Eight decades after the death of a reckless newspaperman named Jay Near, his phantom keeps popping up in courthouses across America.
Legacy of a 'miscreant' Minnesota newsman
The landmark 1931 U.S. Supreme Court case that bears his name, Near vs. Minnesota, invalidated the state's newspaper gag law, which had been used to suppress Near's Minneapolis scandal sheet, the Saturday Press.
By severely restricting the government's ability to stifle speech before it happens, the 5-4 decision effectively upheld freedom of the press in the U.S.
The decision was cited last month by a lawyer who successfully fought an effort by the Mall of America to silence social media postings about a Black Lives Matter protest. Also last month, it ensured a Hopkins man's right to criticize his condominium association. It stopped a Bloomington City Council candidate's short-lived effort in October to suppress an unflattering newspaper story.
Steven Aggergaard, a Minneapolis attorney with a particular interest in the First Amendment, found the ruling cited more than 1,200 times in published cases, although the effect of Near vs. Minnesota no doubt extends much further.
"It's a federal principle of law that government really cannot restrict speech before it has the opportunity to occur," Aggergaard said. "The U.S. Supreme Court made it clear that you can punish speech. You just can't prevent it."
Aggergaard and I are among a perhaps very small group of people to perk up whenever a judge invokes the name of Near and his famous court case. Not that Near was any paragon of journalism.
Near was "anti-Catholic, anti-Semitic, anti-black and anti-labor," former CBS executive and journalism historian Fred Friendly wrote in his 1982 book, "Minnesota Rag." Near's publications wallowed in sleaze, publishing thinly sourced allegations about crimes and sexual transgressions by prominent people that sometimes crossed the line into blackmail.
But the 1920s were a sleazy time in the Twin Cities, with gangsters infesting City Hall, and the so-called scandal sheets sometimes exposed it in ways the big daily newspapers were reluctant to do.
It's telling that my newspaper at the time supported the 1925 Public Nuisance Bill, which empowered the government to suppress any obscene or "malicious, scandalous and defamatory newspaper."
In 1927, the Hennepin County attorney and future Farmer-Labor governor, Floyd B. Olson, filed a complaint to suppress the Saturday Press, arguing that its screeds defamed him, the police chief, the mayor, Jews, even the Minneapolis Tribune.
Minnesota courts upheld the gag order. But the American Civil Liberties Union, with financial and rhetorical help from Col. Robert McCormick of the Chicago Tribune, prevailed at the nation's highest court. The Supreme Court ruled that only in extreme cases, such as matters of national security, could the government exercise "prior restraint" against the press.
Chief Justice Charles Evans Hughes wrote in his opinion: "The fact that the liberty of the press may be abused by miscreant purveyors of scandal does not make any the less necessary the immunity of the press from previous restraint in dealing with official misconduct."

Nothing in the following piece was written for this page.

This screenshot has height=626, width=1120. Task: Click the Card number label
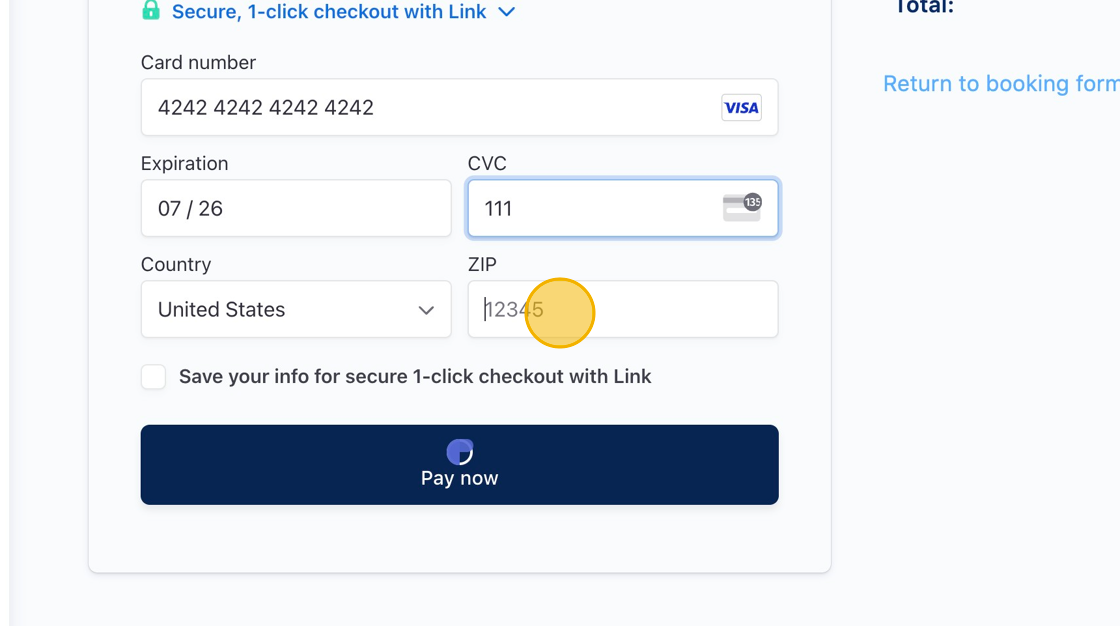(x=198, y=62)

Most famously, Near vs. Minnesota provided the underpinning of the high court's decision in 1971 to allow the New York Times to publish the Pentagon Papers.
Not many cases are on that scale, yet many are still significant. In October, Hennepin County District Judge Frank Magill cited the ruling to explain why he would not honor Johnathon McClellan's request to stop the Bloomington Sun Current from publishing an article that McClellan described as "dirty political tricks."
McClellan's bid for the Bloomington City Council was unsuccessful, but it did notch one more victory for press freedom.
In December, Hennepin County District Court Referee Richard Trachy said Near vs. Minnesota protected the right of Mel Pittel to maintain his website blasting the leadership of the Meadow Creek Condominiums homeowners association. The association had sued Pittel to shut him up.
"No material distinction between Near and this case is apparent," Trachy wrote in his Dec. 17 opinion.
Jay Near died in Minneapolis in April 1936, at age 62, his place in First Amendment history hardly noted. He might roll in his grave to know that his case helped protect the rights of Black Lives Matter protesters.
But the point of Near is that no matter how much you hate what someone is saying, it's a far greater danger to democracy to stop them from saying it in the first place.